**THE RECORDS:**
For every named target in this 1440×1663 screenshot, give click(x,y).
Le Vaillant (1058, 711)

==

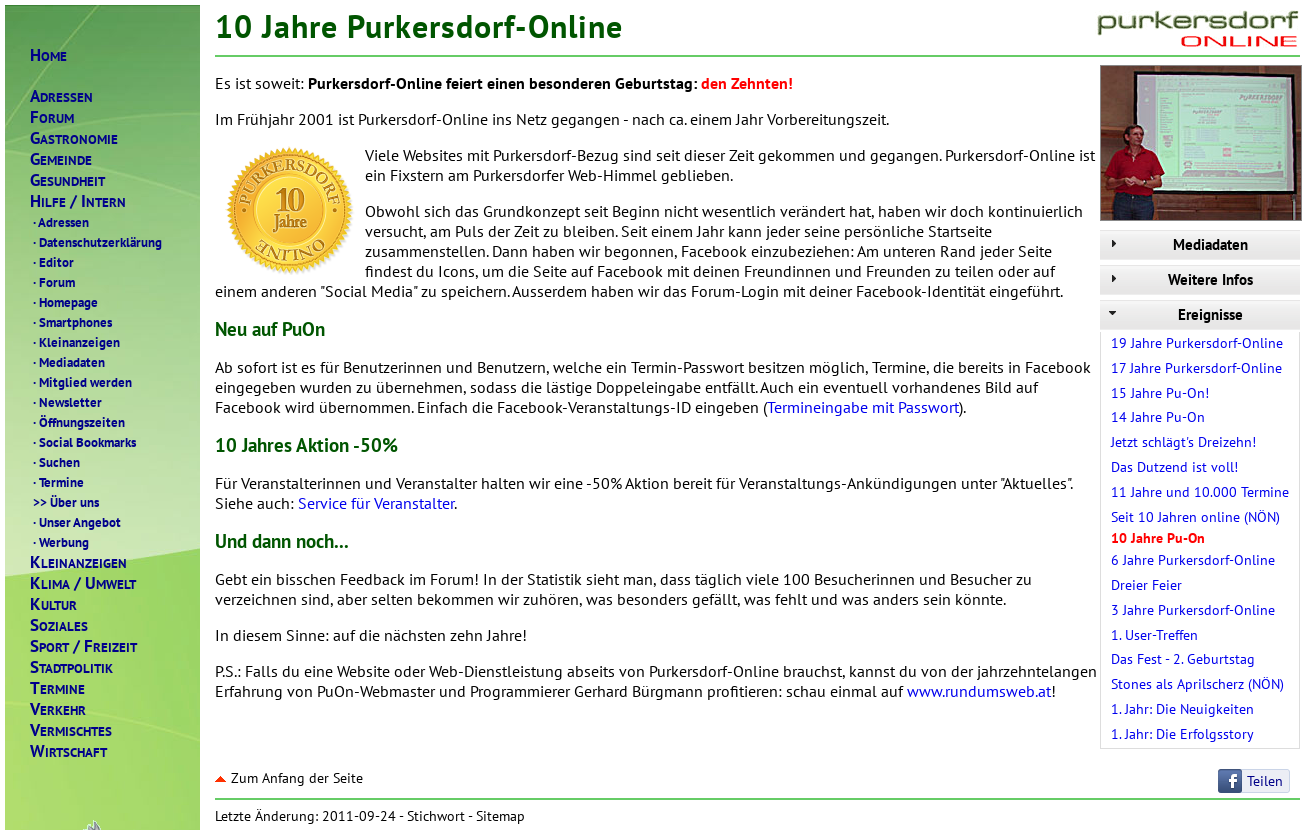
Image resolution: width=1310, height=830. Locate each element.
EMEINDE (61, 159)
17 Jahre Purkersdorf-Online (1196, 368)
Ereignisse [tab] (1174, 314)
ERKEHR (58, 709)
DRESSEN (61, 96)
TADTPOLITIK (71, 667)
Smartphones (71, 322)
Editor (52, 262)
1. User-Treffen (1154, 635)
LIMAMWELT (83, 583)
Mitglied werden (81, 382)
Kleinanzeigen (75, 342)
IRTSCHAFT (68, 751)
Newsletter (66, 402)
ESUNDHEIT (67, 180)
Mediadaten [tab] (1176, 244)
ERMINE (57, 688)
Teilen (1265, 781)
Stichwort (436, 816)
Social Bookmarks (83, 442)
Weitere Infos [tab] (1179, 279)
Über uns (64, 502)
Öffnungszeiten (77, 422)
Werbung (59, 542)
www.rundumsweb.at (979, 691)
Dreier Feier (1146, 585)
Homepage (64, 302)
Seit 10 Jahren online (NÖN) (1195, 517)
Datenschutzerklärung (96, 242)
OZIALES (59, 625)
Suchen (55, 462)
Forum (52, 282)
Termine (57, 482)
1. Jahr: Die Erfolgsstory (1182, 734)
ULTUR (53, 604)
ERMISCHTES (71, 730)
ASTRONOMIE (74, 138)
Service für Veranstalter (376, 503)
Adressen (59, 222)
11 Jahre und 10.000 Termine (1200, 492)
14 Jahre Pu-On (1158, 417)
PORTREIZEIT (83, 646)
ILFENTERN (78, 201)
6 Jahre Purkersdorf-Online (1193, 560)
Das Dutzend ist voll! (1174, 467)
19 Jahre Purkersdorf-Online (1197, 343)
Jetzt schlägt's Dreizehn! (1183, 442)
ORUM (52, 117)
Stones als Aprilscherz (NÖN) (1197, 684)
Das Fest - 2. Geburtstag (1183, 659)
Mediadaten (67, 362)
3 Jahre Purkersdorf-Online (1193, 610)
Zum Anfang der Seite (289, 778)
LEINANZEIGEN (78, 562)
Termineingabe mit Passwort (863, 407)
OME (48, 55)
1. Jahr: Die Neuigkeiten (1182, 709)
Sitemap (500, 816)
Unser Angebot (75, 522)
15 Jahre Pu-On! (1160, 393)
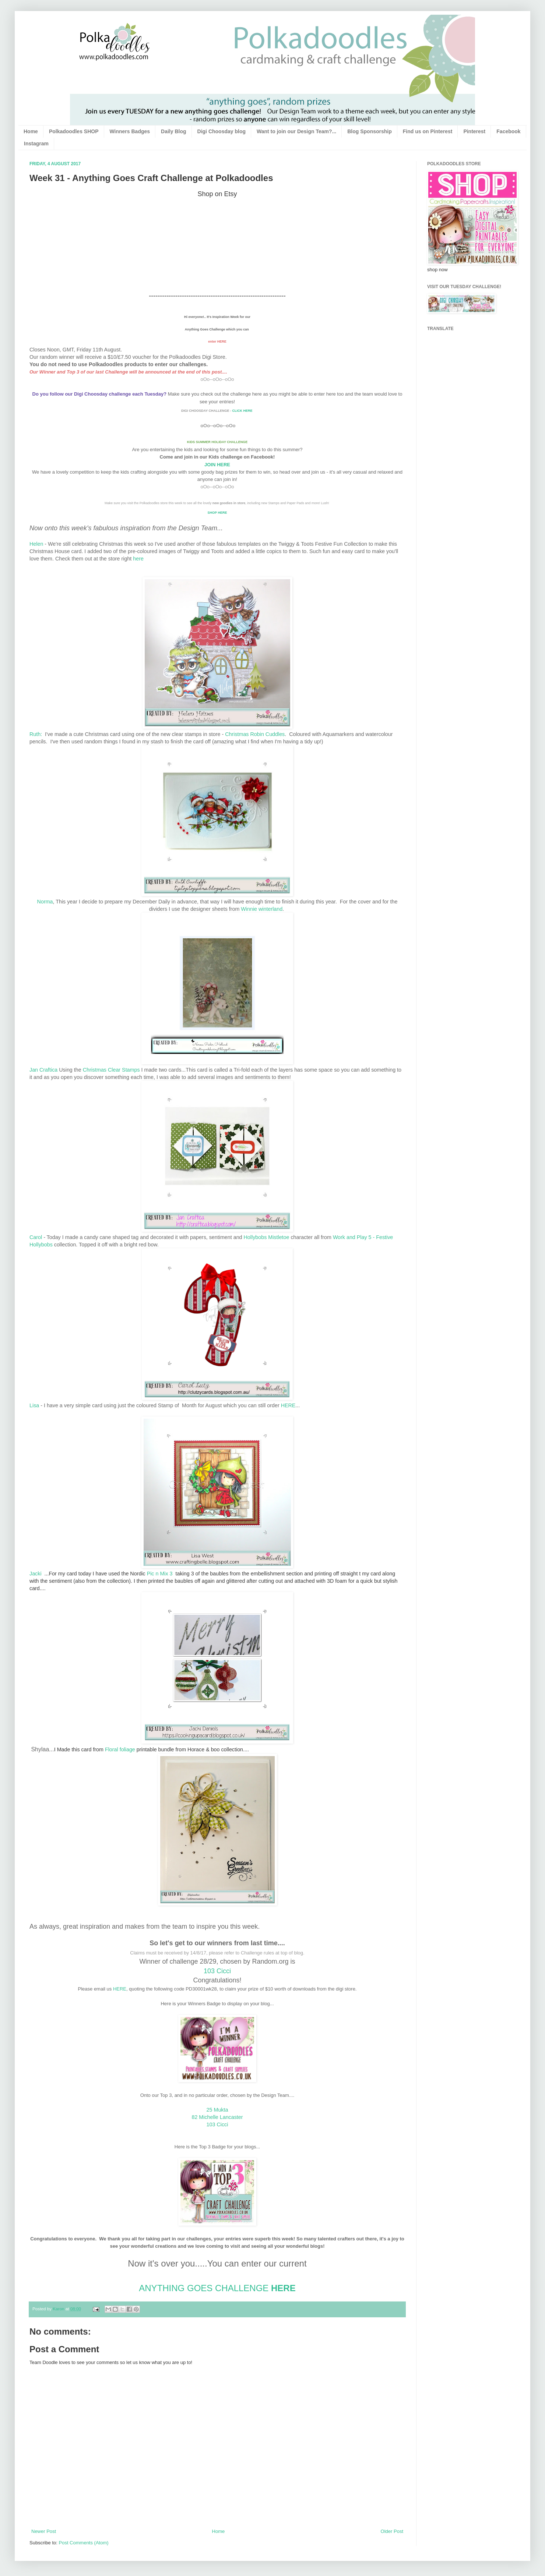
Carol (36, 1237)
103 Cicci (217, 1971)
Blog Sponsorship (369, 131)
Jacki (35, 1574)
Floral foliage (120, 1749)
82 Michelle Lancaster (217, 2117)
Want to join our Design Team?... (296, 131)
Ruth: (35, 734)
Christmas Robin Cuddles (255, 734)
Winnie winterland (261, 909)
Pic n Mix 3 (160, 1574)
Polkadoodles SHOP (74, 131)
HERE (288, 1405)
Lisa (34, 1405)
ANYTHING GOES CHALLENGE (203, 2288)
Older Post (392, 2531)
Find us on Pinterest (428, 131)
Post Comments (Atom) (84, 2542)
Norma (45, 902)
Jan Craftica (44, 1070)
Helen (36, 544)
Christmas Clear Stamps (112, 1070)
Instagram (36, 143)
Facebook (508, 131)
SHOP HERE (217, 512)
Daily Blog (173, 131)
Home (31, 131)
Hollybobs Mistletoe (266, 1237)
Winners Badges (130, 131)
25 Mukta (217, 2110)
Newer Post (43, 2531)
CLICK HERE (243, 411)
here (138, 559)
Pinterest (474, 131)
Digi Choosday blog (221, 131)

**TO DO:**
Copy out the part of the material that opens with the line containing "Über uns (64, 502)" and closes with the line containing "82 Michelle Lancaster (217, 2117)", adding 30 to every coordinate while keeping each line's text the same. Leave the pictures out.

**SOLUTION TO THE EXERCISE:**
Über uns (94, 532)
Öffnungszeiten (107, 452)
Werbung (89, 572)
www.rundumsweb.at (1009, 721)
Dreier Feier (1176, 615)
Homepage (94, 332)
Seit 10 Jahren online (NÖN) (1225, 547)
Datenschutzerklärung (126, 272)
OZIALES (89, 655)
Suchen (85, 492)
Forum (82, 312)
Termine (87, 512)
1. Jahr: Die Erfolgsstory (1212, 764)
ULTUR (83, 634)
ERMISCHTES (101, 760)
ASTRONOMIE (104, 168)
Service für Veranstalter (406, 533)
Adressen (89, 252)
11 Jahre und 10.000 Termine (1230, 522)
14 Jahre Pu-On (1188, 447)
PORTREIZEIT (113, 676)
ILFENTERN (108, 231)
6 Jahre Purkersdorf-Online (1223, 590)
Das Dutzend ist voll! (1204, 497)
19 Jahre Purkersdorf-Online (1227, 373)
Jetzt schlägt's Dreizehn! (1213, 472)
ORUM (82, 147)
Stones als Aprilscherz (NÖN) (1227, 714)
Das Fest - 2. Geburtstag (1213, 689)
Mediadaten (97, 392)
3 Jahre Purkersdorf-Online (1223, 640)
Zum Anfang der Seite (319, 808)
LEINANZEIGEN (108, 592)
Termineingabe mit Passwort (893, 437)
OME (78, 85)
1. Jahr: Die Neuigkeiten (1212, 739)
Sitemap (530, 846)
Unser Angebot (105, 552)
15 Jahre Pu-On! (1190, 423)
Carol (66, 1267)
103 Cicci (247, 2001)
Blog Sponsorship (399, 161)
Jacki (65, 1604)
Floral foliage (150, 1779)
82 Michelle Lancaster (247, 2147)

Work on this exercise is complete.